(Extracted data entries)
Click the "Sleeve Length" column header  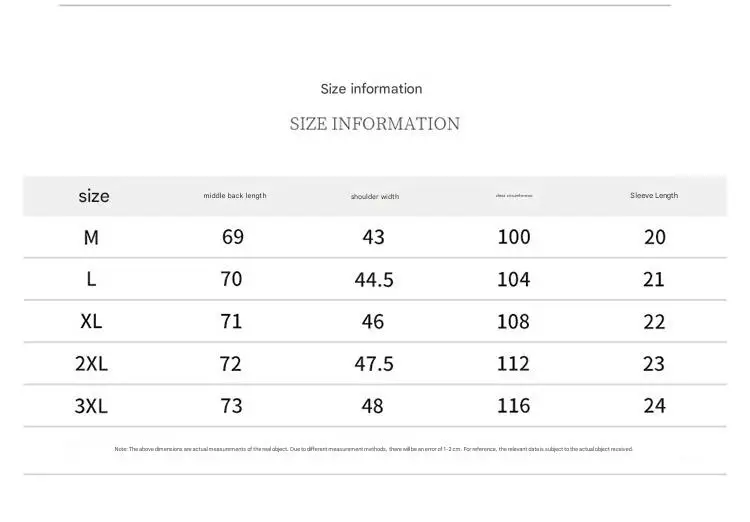coord(654,195)
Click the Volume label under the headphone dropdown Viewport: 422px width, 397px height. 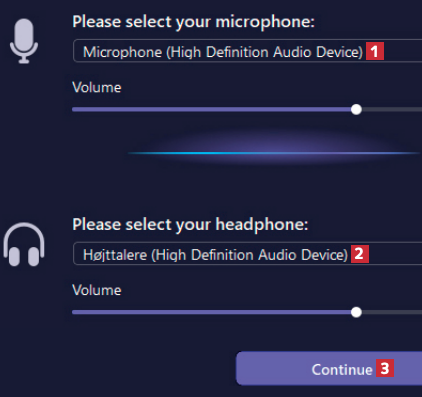tap(97, 290)
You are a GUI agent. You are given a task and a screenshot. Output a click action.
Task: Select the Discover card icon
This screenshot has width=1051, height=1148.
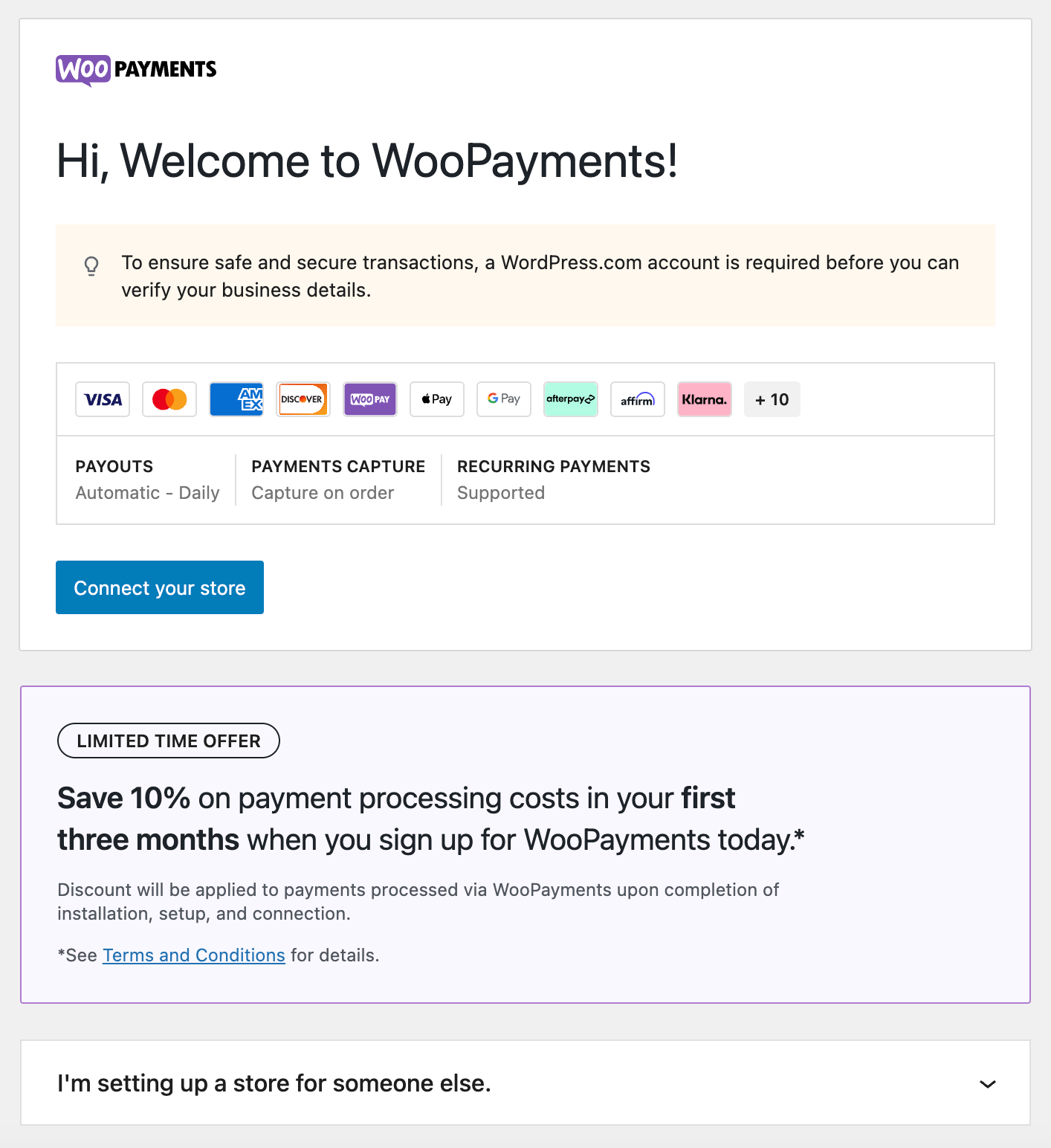pyautogui.click(x=303, y=399)
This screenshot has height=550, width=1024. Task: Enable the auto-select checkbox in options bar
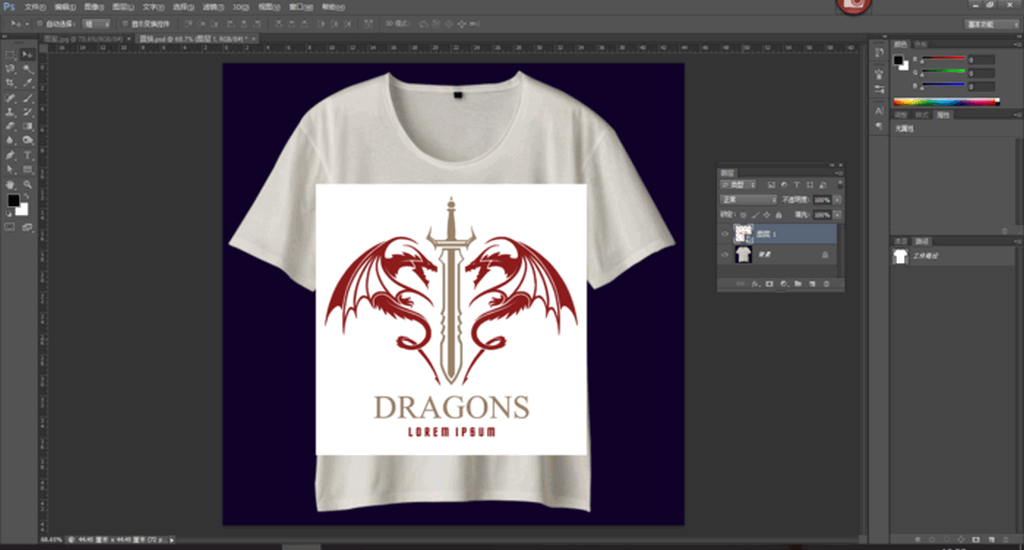[38, 23]
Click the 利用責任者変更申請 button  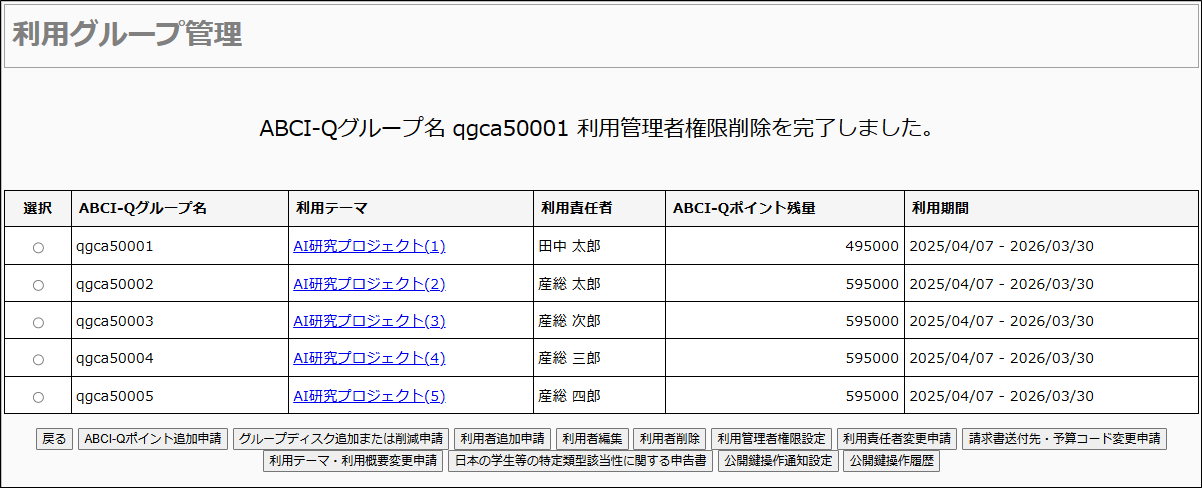[897, 438]
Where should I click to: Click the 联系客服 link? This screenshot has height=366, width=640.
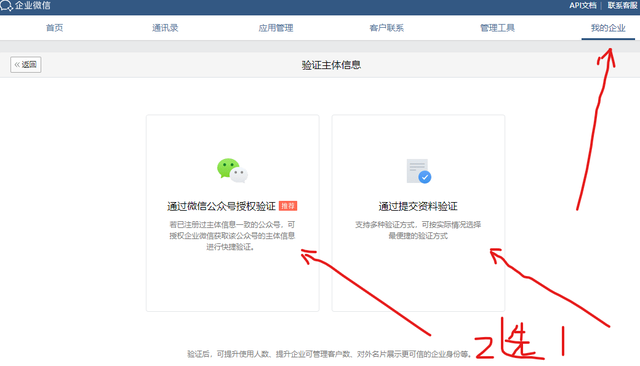click(622, 5)
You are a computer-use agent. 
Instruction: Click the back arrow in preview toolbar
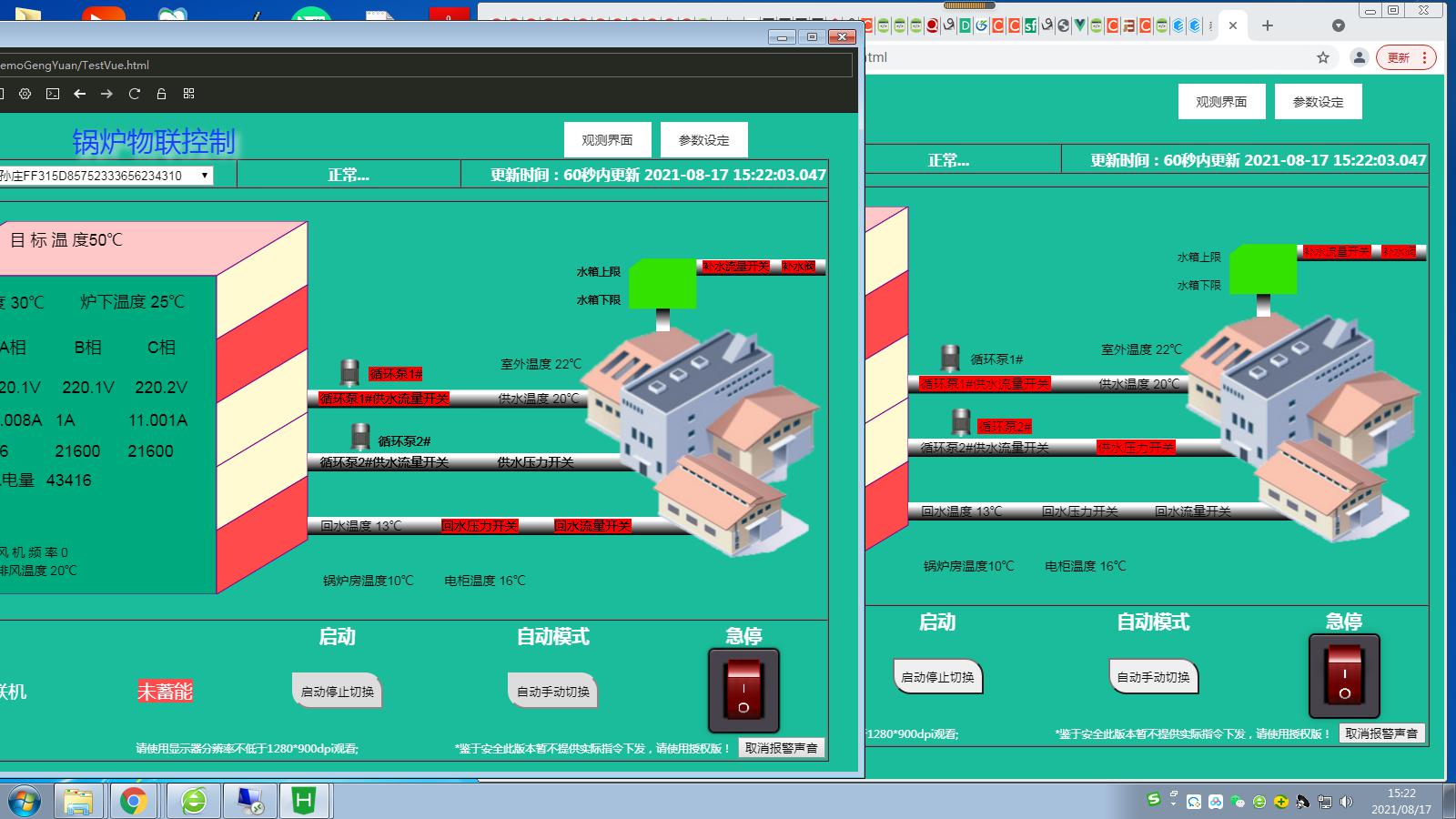point(80,94)
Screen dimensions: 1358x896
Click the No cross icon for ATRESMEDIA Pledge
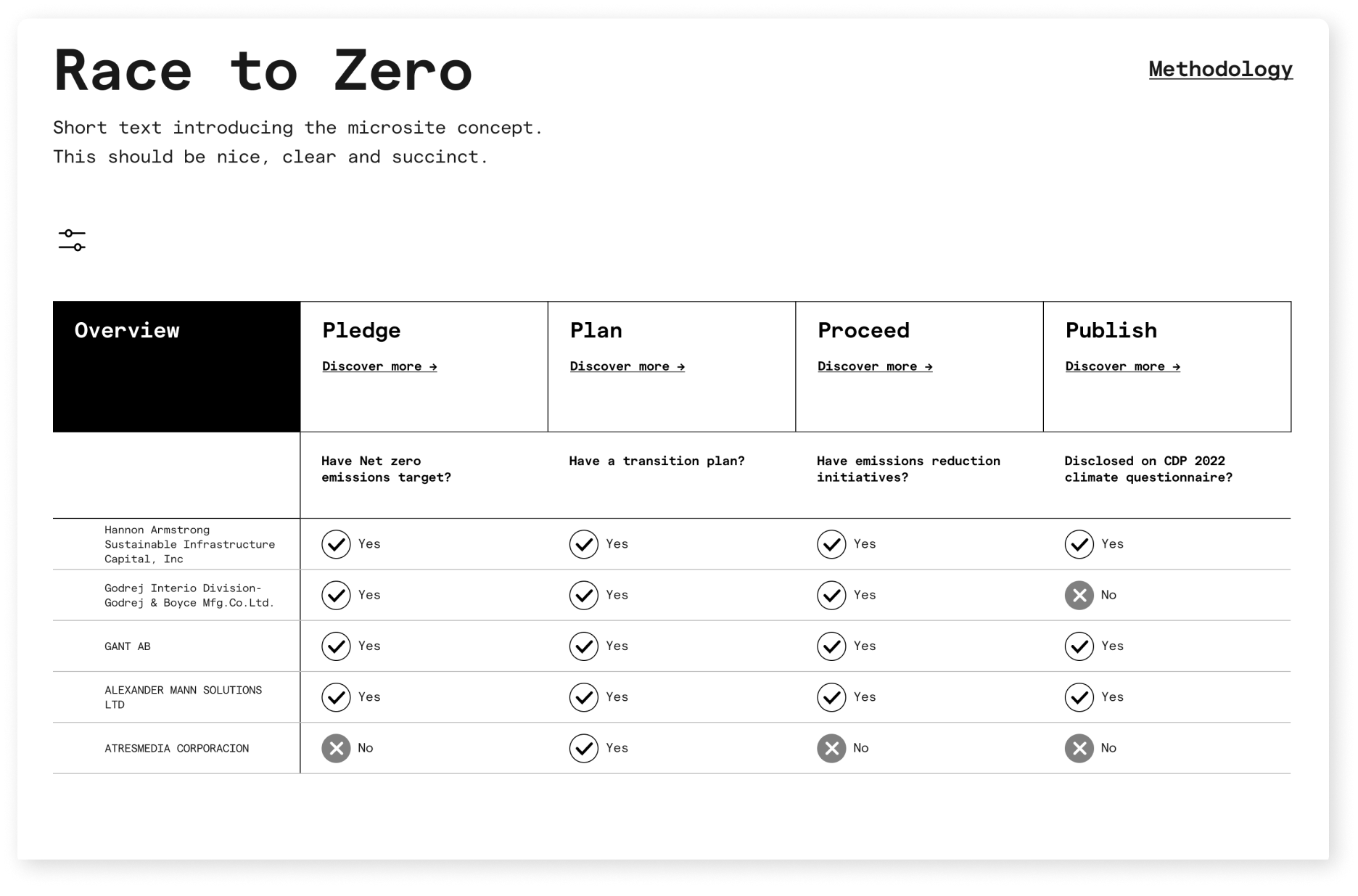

• Exercise instructions: Skip the pictures and print exactly the lines from the one containing "Where should I" through the end of the records above.

• Response for this exercise:
Where should I click to: Click the 联系客服 link? This screenshot has height=366, width=640.
click(622, 5)
You are a computer-use agent. 
Instruction: Click the back arrow in preview toolbar
point(80,94)
Screen dimensions: 1358x896
Click the No cross icon for ATRESMEDIA Pledge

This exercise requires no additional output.